Love Hurts: So let’s stop infantilizing women and demonizing men - jseliger
https://www.persuasion.community/p/love-hurts-511
======
octokatt
I read this, then reread it because the punchline didn't match the tone
throughout the article.

The point is that "consent is sexy" doesn't go far enough towards teaching
people how to have a healthy relationship. No one is disagreeing with this,
nor that infantilization and demonization is a long standing problem. But we
need the step that "yes, consent is important" first to get to the better
parts, just like addition needs to be learned before algebra.

The article turns consent into a straw man, and then doesn't give a good
framework to replace the social framework of consent, instead showcasing high-
level concepts that aren't easy to teach.

A more meaningful conclusion is to add philosophy as a discipline back into
schooling, so sex-ed doesn't need to do double-duty as ethics.

------
alpineidyll3
Relationship conventions are simply not something everyone in society can
agree upon.
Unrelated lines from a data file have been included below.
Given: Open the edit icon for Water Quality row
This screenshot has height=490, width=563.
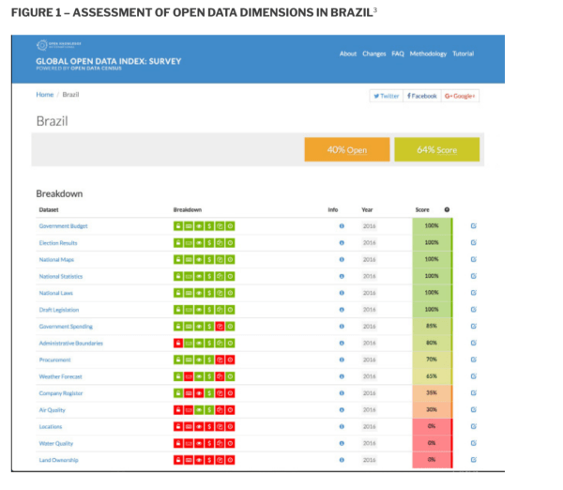Looking at the screenshot, I should [x=473, y=443].
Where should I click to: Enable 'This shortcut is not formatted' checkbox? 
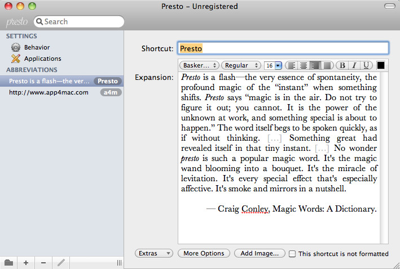[x=292, y=254]
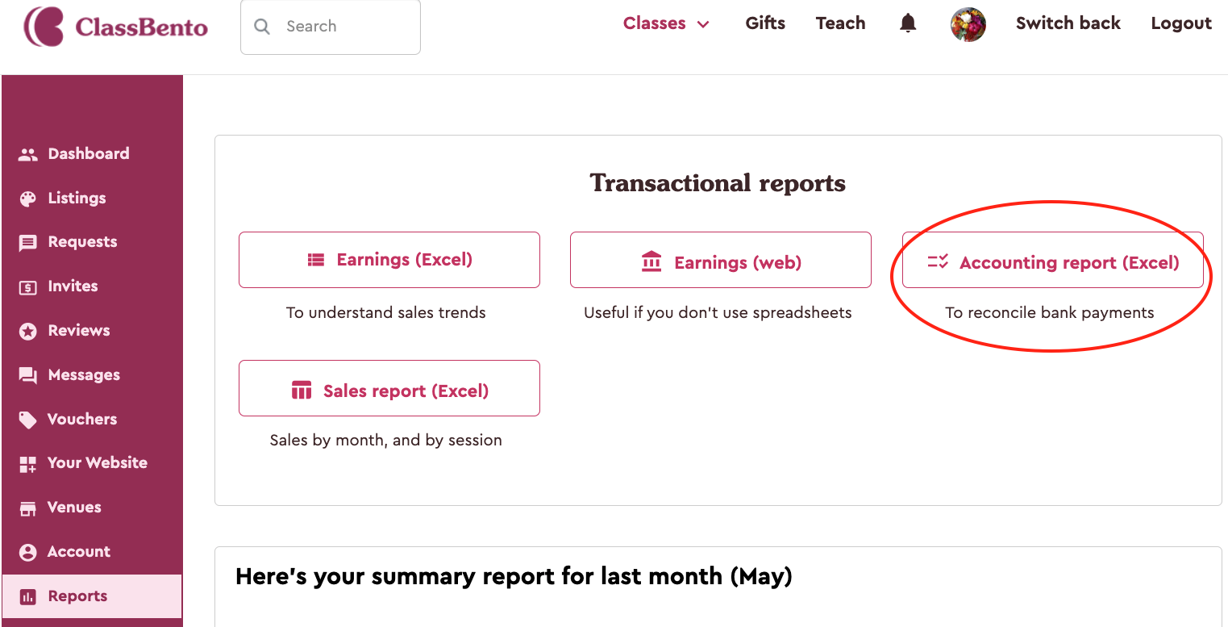Click the Reviews star icon
Image resolution: width=1228 pixels, height=627 pixels.
[x=28, y=331]
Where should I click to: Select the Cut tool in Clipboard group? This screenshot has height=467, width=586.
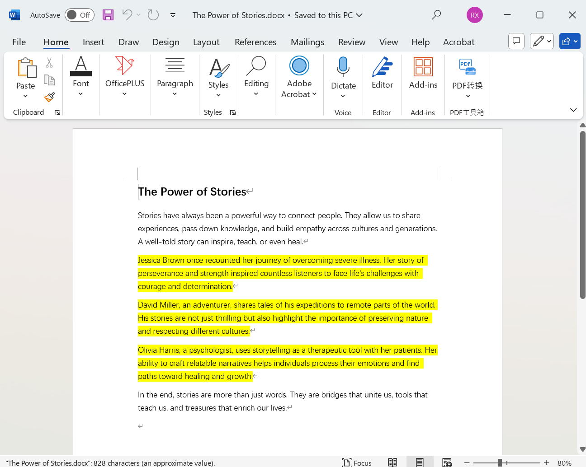tap(49, 62)
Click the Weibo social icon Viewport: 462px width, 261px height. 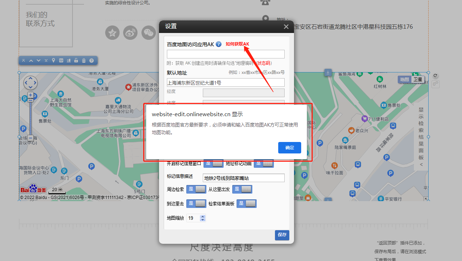click(x=130, y=33)
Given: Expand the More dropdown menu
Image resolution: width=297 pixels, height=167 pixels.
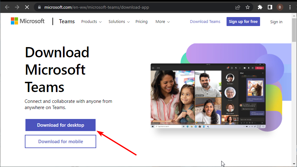Looking at the screenshot, I should (x=163, y=22).
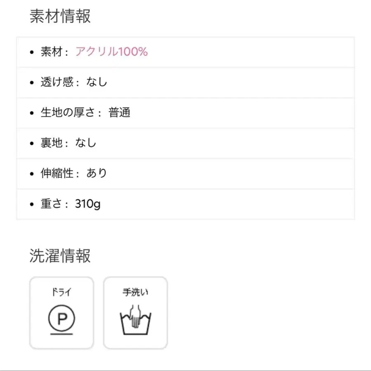The height and width of the screenshot is (371, 371).
Task: Click the 透け感 row label
Action: click(56, 82)
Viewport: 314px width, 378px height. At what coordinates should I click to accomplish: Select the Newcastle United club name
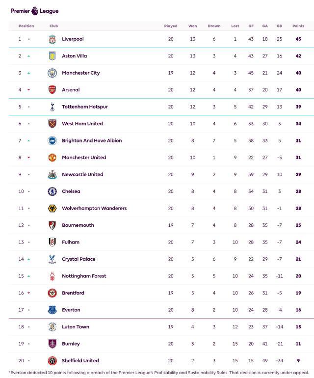point(82,174)
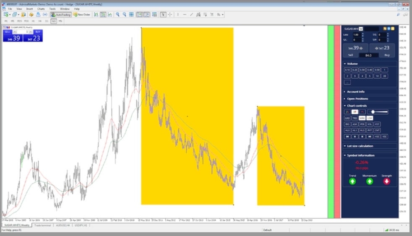Click the zoom in magnifier icon
412x236 pixels.
click(x=117, y=14)
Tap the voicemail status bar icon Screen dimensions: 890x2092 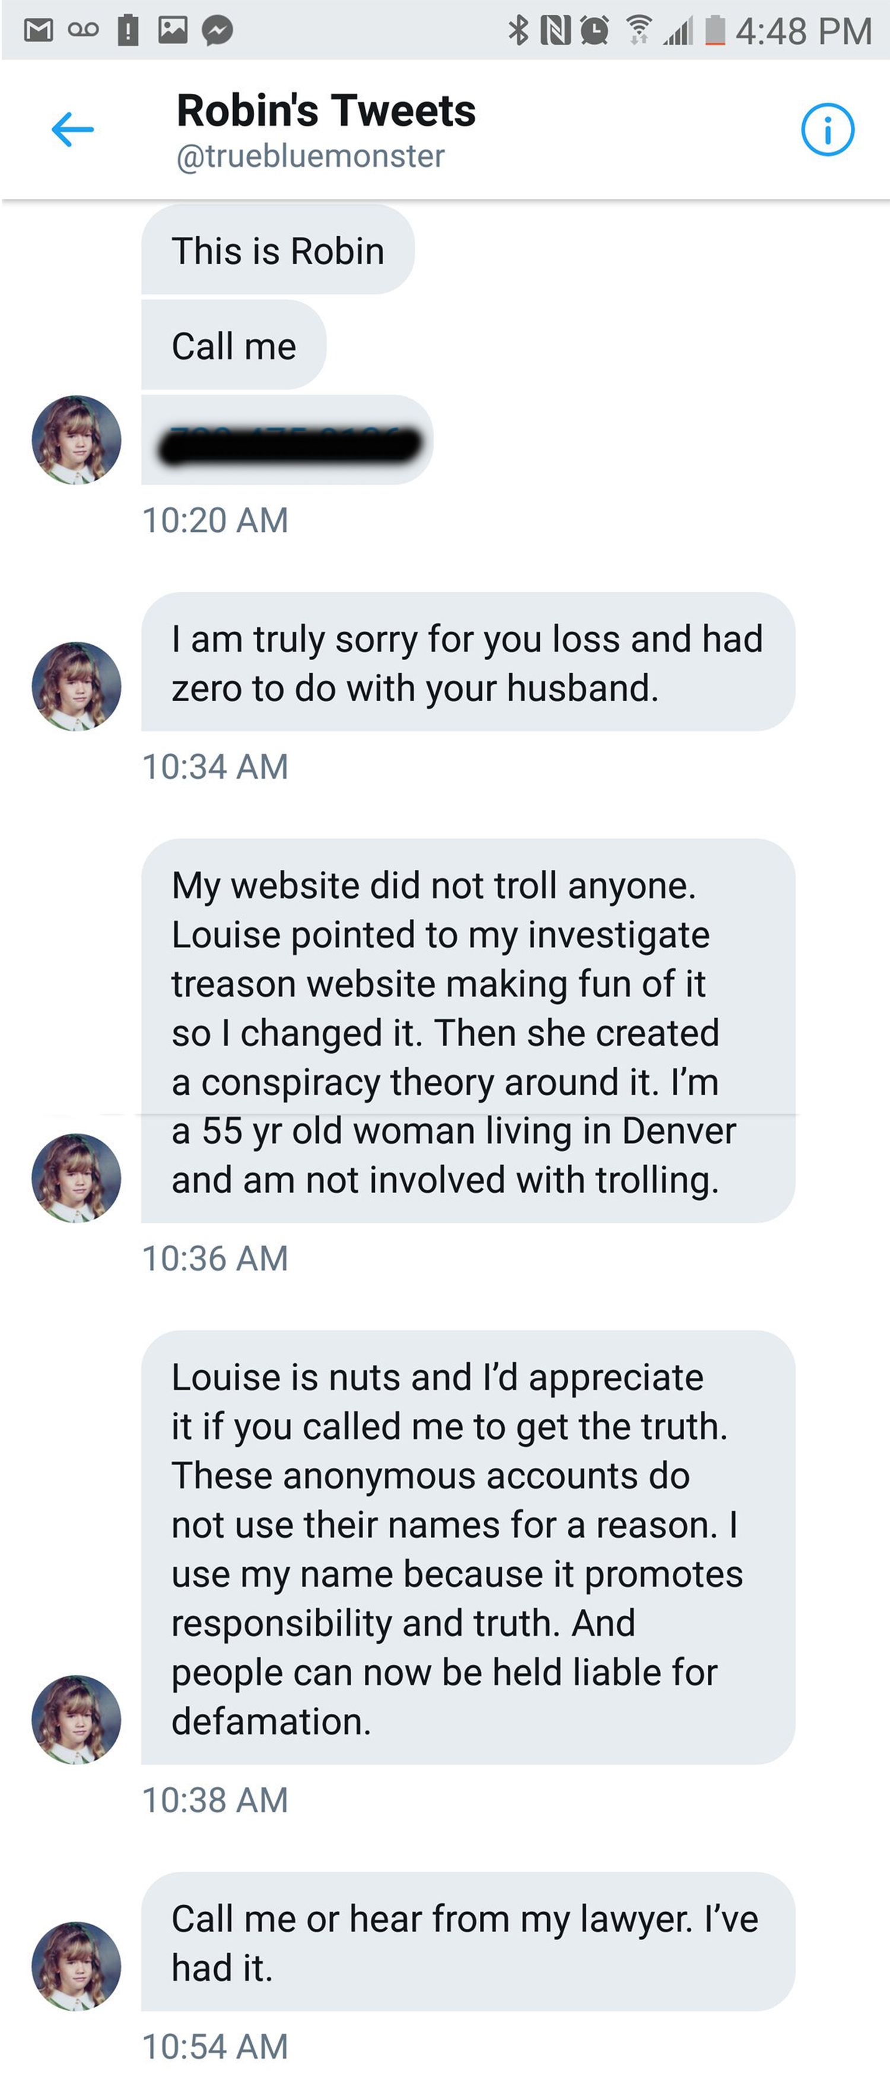[83, 30]
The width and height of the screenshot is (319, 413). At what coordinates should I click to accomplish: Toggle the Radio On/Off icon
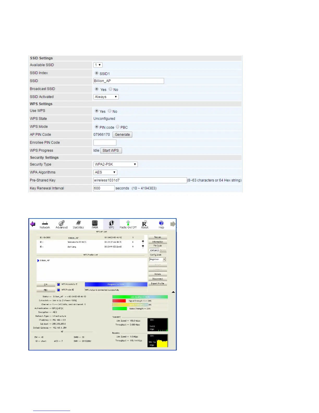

I don't think most people can even commit to a single set of
relationship conventions for themselves over a ten year period.

Aside from the broadest guidelines of decency (that no one should endure
involuntary harm, or limit another's freedom) I am pessimistic that people
could rally around any universal set of rules for relationships.

Since that's the reality, I think people need to be less sensitive about
whoever they are offending with their ideas, inevitably, as long as they don't
involuntarily harm or constrain someone else. They also need to quit
evangelizing for whatever their morals are, this second, because they will
probably be different tomorrow.

We still have a long ways to go preventing involuntary harm, and fostering
freedom. Maybe if people focused on that, things would be easier.